The total pressurizer volume is approximately 23 percent of the total RCS volume.

Pressurizer level during full-power operation is controlled between 50 percent and 60 percent with a minimum pressurizer level of 50 percent at hot zero power (HZP) conditions. These programmed values provide margin to the upper and lower pressurizer water level analytical limits of 80 percent and 35 percent.

The PZR provides a saturated steam-water interface at an elevated temperature such that the reactor coolant remains subcooled during normal operation. Pressurizer performance analysis has demonstrated that RCS pressure remains less than the RSV set point for the most limiting operating transient. In the event that the RSV setpoint is exceeded, the RSVs vent from the steam region of the pressurizer and exhaust directly to the containment volume. The degasification vent line provides a path from the pressurizer for removal of noncondensible gases. During low temperature conditions, overpressure protection is provided by the RVVs which provide a relief path from the pressurizer to the containment volume.

Two sets of electrical heaters are installed in the lower portion of the pressurizer space.

The heaters are installed horizontally and directly immersed in the pressurizer liquid.

Pressurizer heater parameters are provided in Table 5.4-7.

Instrumentation Pressurizer instrumentation measures the steam-water interface level and provides input to the safety-related MPS as described in Chapter 7, including the low water level protection of the pressurizer heaters. Additionally, pressurizer level instrumentation is provided to the control room to the operating staff and the MCS described in Chapter 7. As described in Table 1.9-5, the NuScale design supports an exemption from the power supply requirements for pressurizer level indication included in 10 CFR 50.34(f)(2)(xx).

Pressurizer pressure is measured and provides input to the safety-related MPS as described in Chapter 7. It also is indicated in the control room to the operating staff to indicate RCS pressure and the MCS described in Chapter 7.

Tier 2 5.4-35 Revision 3

NuScale Final Safety Analysis Report Reactor Coolant System Component and Subsystem Design Instrumentation to indicate the spray flow into the pressurizer by the CVCS, and pressurizer heaters output are also provided to the MCS. The MCS provides automated assistance to control level and pressure in the RCS.

Functional Design Heaters are required to heat the pressurizer fluid in order to maintain the pressurizer at an elevated temperature and saturated condition. Under steady state conditions, the heater output makes up for continual losses such as heat losses to the containment and the RCS. In transient conditions involving increases in RCS volume, fluid from the hot region of the RCS enters the pressurizer and is heated to saturated liquid conditions in order to maintain normal operating pressure conditions. Similarly, for transients that involve decreases in RCS volume, the pressurizer liquid flows into the RCS hot leg and the pressurizer heaters produce additional steam to maintain normal operating pressure.

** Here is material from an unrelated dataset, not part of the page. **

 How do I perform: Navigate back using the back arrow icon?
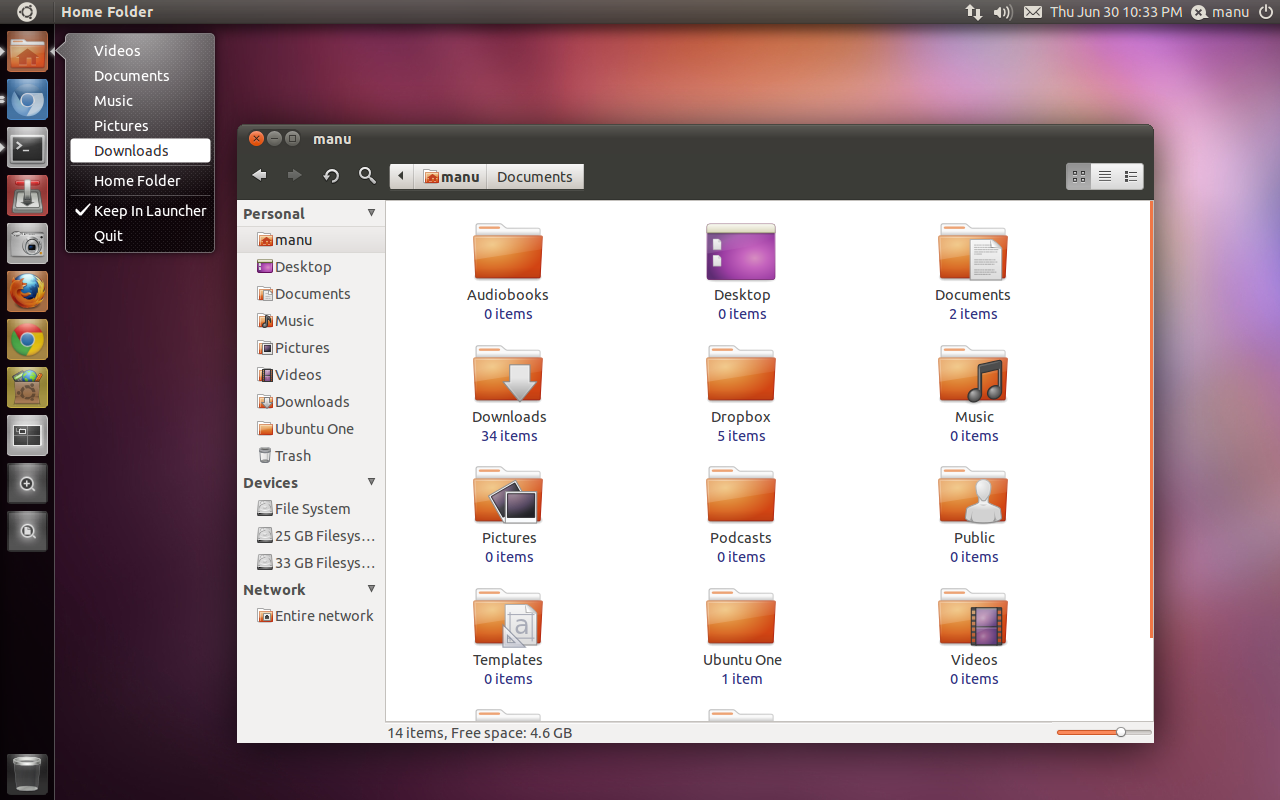point(260,175)
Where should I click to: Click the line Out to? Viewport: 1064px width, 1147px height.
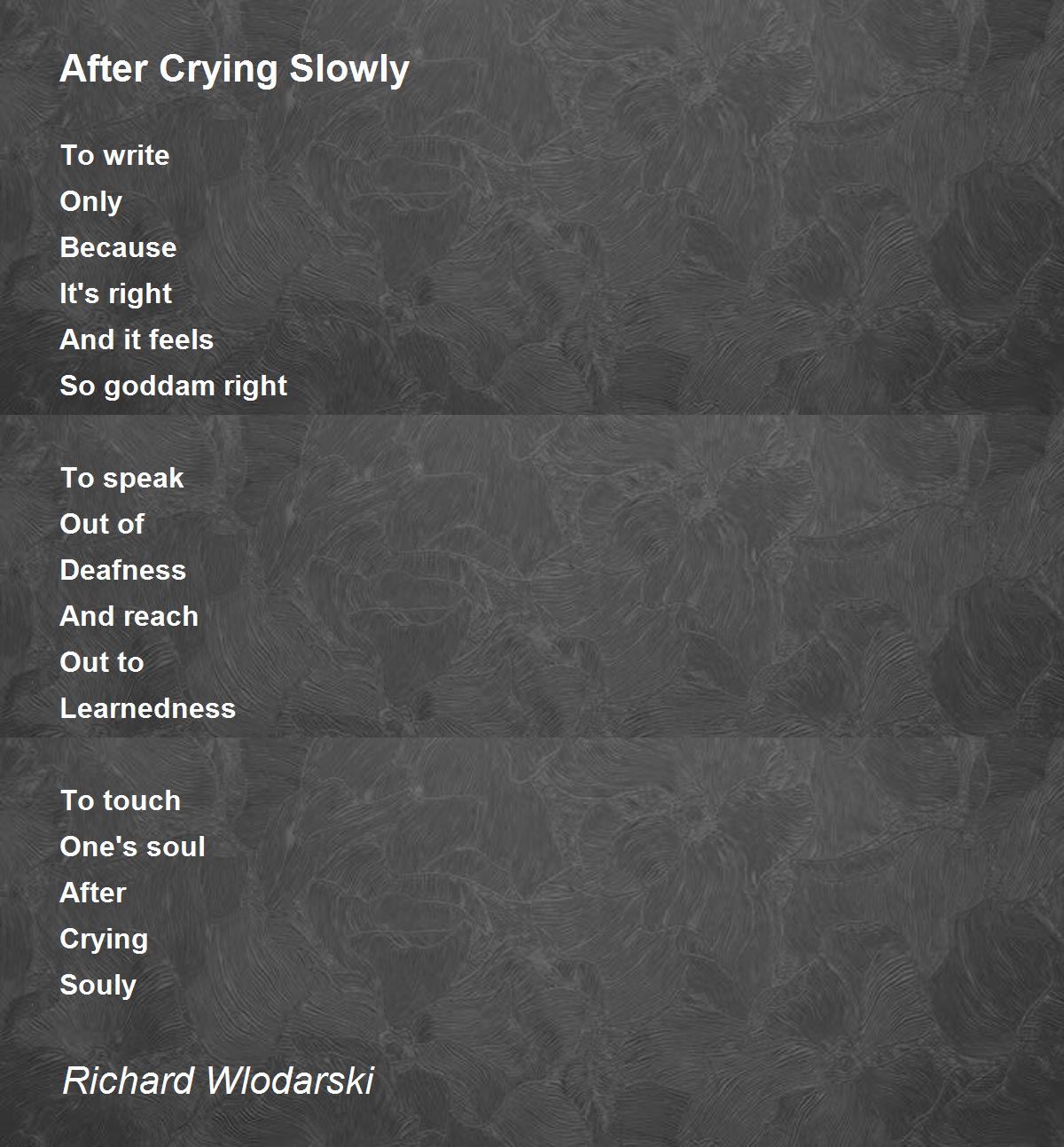(x=101, y=662)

During operation, RCS pressure is controlled spraying subcooled water into the steam filled region of the pressurizer to reduce pressure, and electrical heaters submerged in the liquid portion of the pressurizer that are energized to increase pressure. The water in the pressurizer region is heated by the pressurizer heaters to a temperature greater than the coolant temperature leaving the reactor core in order to maintain a saturated water-steam interface in the pressurizer region.

Control rod drive shafts and instrument lines occupy the central region of the pressurizer. Two spray nozzles located on opposing sides of the pressurizer are provided to ensure adequate contact between the pressurizer spray and the steam.

The CVCS provides a small continuous flow to the pressurizer through the spray nozzles to maintain pressurizer region chemistry consistent with the balance of the RCS and to minimize stresses from thermal transients when full spray flow is initiated.

Instrumentation is included in the CVCS portion of the pressurizer spray line to indicate in the control room the condition of spray bypass flow.

Two pressurizer heater bundles with a nominal heating capacity of 400 kW per bundle, are mounted through the side of the RPV located 180 degrees from each other around the integral steam plenum assembly as shown in Figure 5.4-4. The three-phase, 480 V heaters maintain RCS pressure during normal operating conditions with the capability to supply at least 785 kW, which includes a heater capacity margin of 15 percent.

Pressurizer heaters in each bundle are divided into three control groups. Group 1 heaters are controlled by a proportional integral controller and are used to maintain nominal programmed RCS operating pressure when the reactor is operating at steady state power. The sizing includes a design consideration to maintain primary pressure considering the steady state heat losses such as continuous pressurizer spray flow, and heat transfer to the containment and the RCS. Group 2 and 3 backup heaters are energized sequentially when RCS pressure drops below the nominal programmed pressure range and are de-energized sequentially as pressure returns to the nominal operating range.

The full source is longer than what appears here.